Es dauerte bis in die 2010er Jahre bis der Gesetzgeber endlich tätig wurde. In 2013 wurde das Rettungsassistentengesetz durch das Notfallsanitätergesetz und der Beruf des Rettungsassistenten durch den des Notfallsanitäters ersetzt und das Berufsbild damit modernisiert: Die Ausbildungsdauer wurde auf drei Jahre verlängert und die Fachkenntnisse vertieft, die mit Abstand wichtigste Neuerung war aber die Schaffung einer gesetzlichen Grundlage für die Anwendung invasiver Maßnahmen durch den Notfallsanitäter vor Eintreffen des Notarztes. Dadurch sollte die rechtliche Grauzone der Notkompetenz erhellt und den Notfallsanitätern mehr Sicherheit bei der Entscheidung für oder gegen eine Maßnahme gegeben werden. Allerdings mit einer Einschränkung: Laut Gesetz müssen nämlich diese Maßnahmen durch den Ärztlichen Leiter des Rettungsdienstes freigegeben sein. In der Praxis sieht das so aus, dass es im jeweiligen Rettungsdienstbereich eine Liste mit sogenannten Standard Operating Procedres, zu deutsch Standardhandlungsanweisungen gibt, in denen die Kompetenzen der Notfallsanitäter festgelegt sind. Und das ist der Haken an det Janze. Denn damit entsteht die Situation, dass es Rettungsdienstbereiche gibt, in denen die Not-Sans übertrieben gesagt alles dürfen und solche, in denen sie gar nix dürfen.
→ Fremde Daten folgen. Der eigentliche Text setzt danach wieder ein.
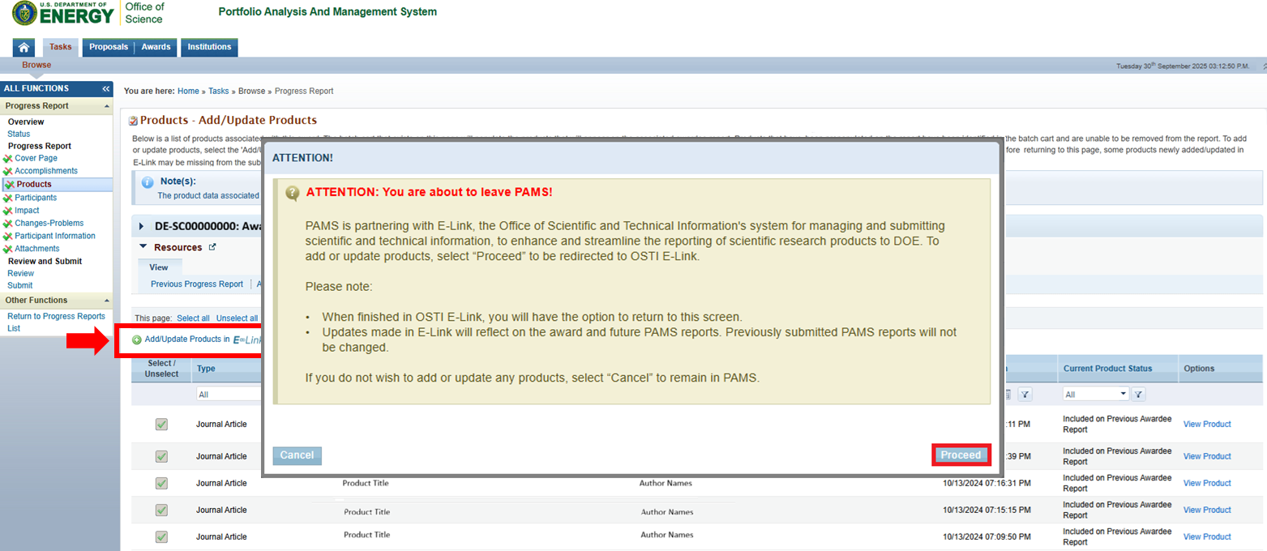Toggle the third Journal Article checkbox
Screen dimensions: 1267x551
pyautogui.click(x=161, y=483)
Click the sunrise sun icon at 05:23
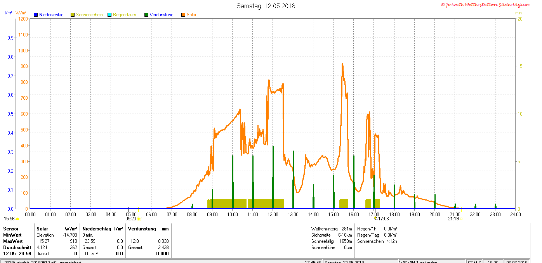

Heilpraktiker ohne jede notfallmedizinische Zusatzqualifikation hätten die rechtliche Absicherung, eigenverantwortlich zu handeln, Notfallsanitätern bleibt sie verwehrt. Die müssen sich auf rechtfertigenden Notstand nach § 34 StGB berufen. Und, so mein Verdacht, genau daher, Peter, rührt Dein Problem.